Barham Court is an English country house in the village of Teston, Kent.

==History==
It was once the home of Reginald Fitz Urse, one of the knights who murdered Thomas Becket in Canterbury Cathedral in 1170. As a result of that deed, Fitz Urse fled to Ireland and the manor passed into the ownership of his kinsman, Robert de Berham. The de Berham family (now called Barhams) became one of the great families in Kent.

At the end of Elizabeth I's reign, the property passed to Sir Oliver Boteler and his wife, Anne. The Botelers (later spelled Butler) were Royalists and Barham Court was sacked by Cromwell's New Army during the Civil War. William Butler, their son, was imprisoned in London for his support of the Kentish Royalist Petition of 1642, which indirectly led to the Battle of Maidstone 1648.

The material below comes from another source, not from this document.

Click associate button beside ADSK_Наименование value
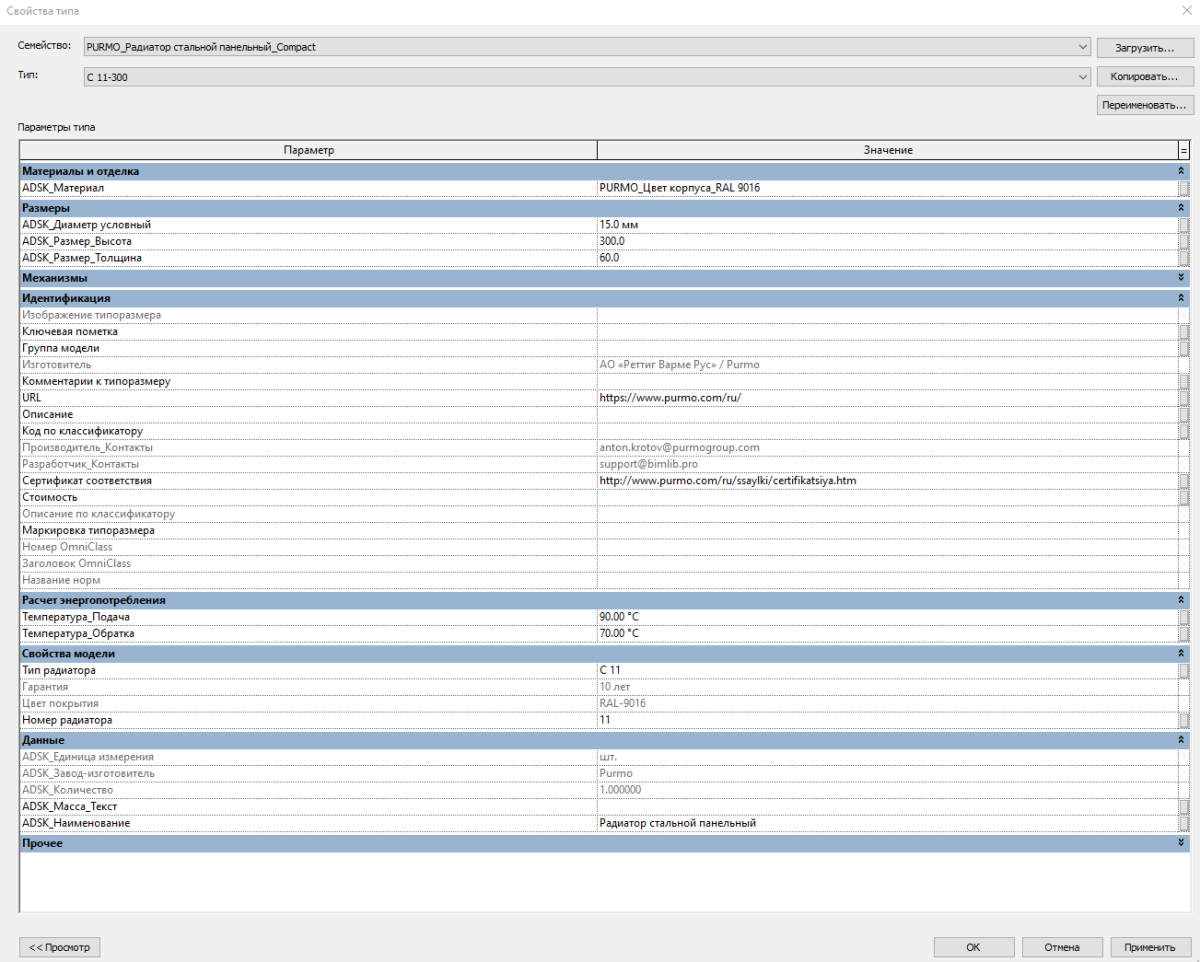This screenshot has width=1200, height=962. 1184,823
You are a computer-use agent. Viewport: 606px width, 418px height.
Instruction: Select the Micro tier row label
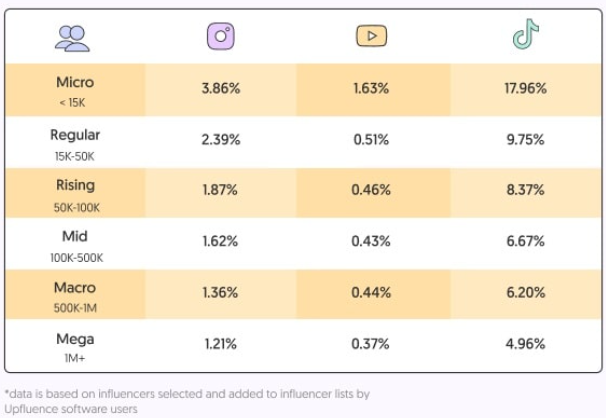pyautogui.click(x=76, y=89)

The last of the Butlers, Sir Philip, was responsible for rebuilding the parish church of St Peter and St Paul and changing the course of the old Tonbridge-Maidstone road, which used to run north of the church and then south of the house on its way to Barming and Maidstone. He had the road moved 'some hundred rods' (say five hundred and fifty yards) to the south. When Edward Hasted visited the house in the 18th century, then owned by the Bouverie family, he described it as the greatest ornament of this part of the county. After that it passed to the Charles Middleton, 1st Baron Barham and it was the birthplace of his daughter and heir Diana, later Diana Noel, 2nd Baroness Barham.

William Wilberforce was a frequent house guest of the first Lady Barham, who is said to have inspired and supported him in his fight against slavery. He loved the place and once wrote that 'for the charm of softness and elegance I never beheld a superior to Barham Court'.

The house was very badly damaged in a fire in 1932. It was subsequently refurbished by Holloway Brothers. Today the house itself has been converted into offices, with apartments attached.